* [Do this]: Please set out the listing below as a numbered list, beginning at the line that has "Click the mail notifications envelope icon" and stopping after the line that has "click(x=1066, y=15)", with blank lines dropped and nothing else included. Leave the pictures out.

* [Task inputs]:
# # #

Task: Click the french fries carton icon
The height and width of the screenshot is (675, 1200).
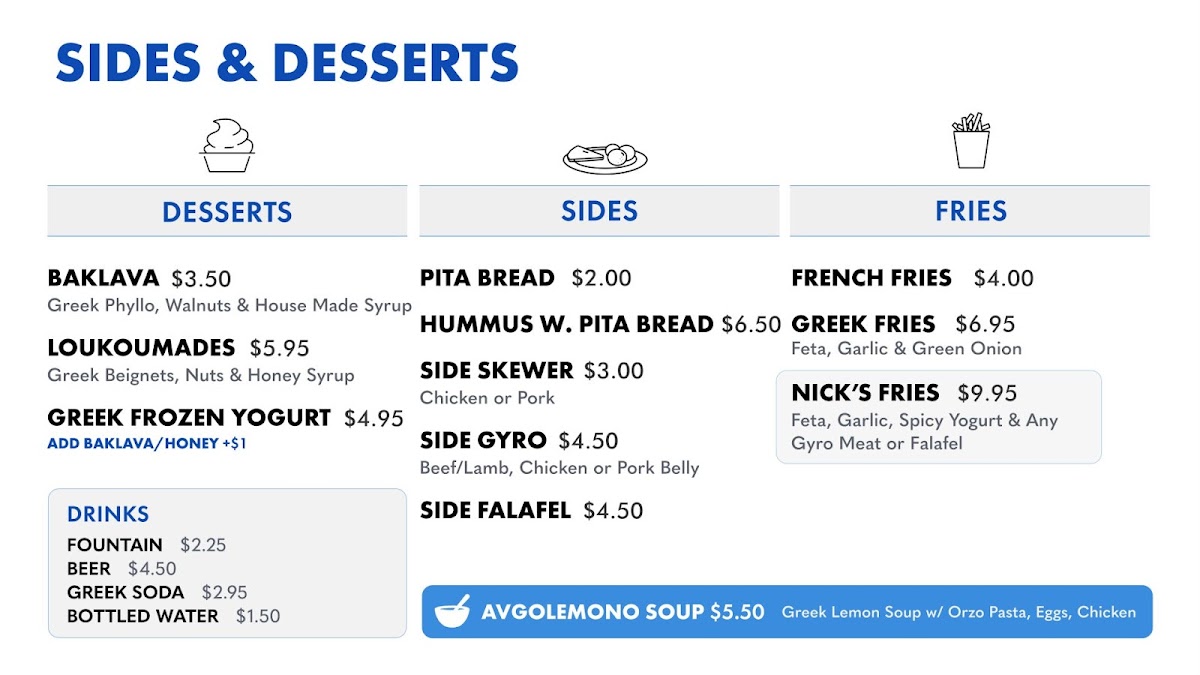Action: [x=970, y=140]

# # #

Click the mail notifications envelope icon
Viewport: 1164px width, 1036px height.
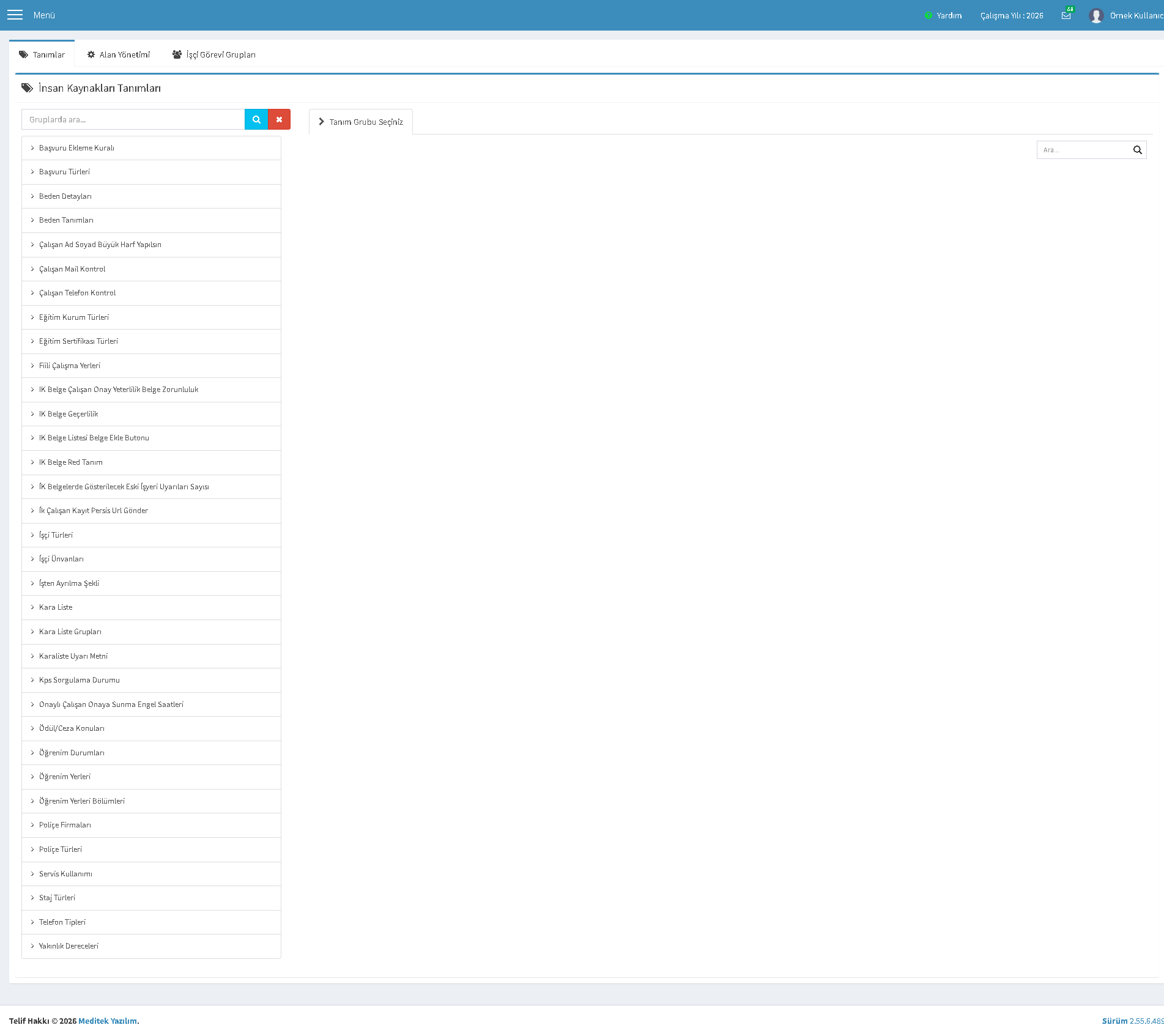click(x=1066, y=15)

# # #

* [Exercise solution]:
1. Click the mail notifications envelope icon
2. Viewport: 1164px width, 1036px height.
3. click(x=1066, y=15)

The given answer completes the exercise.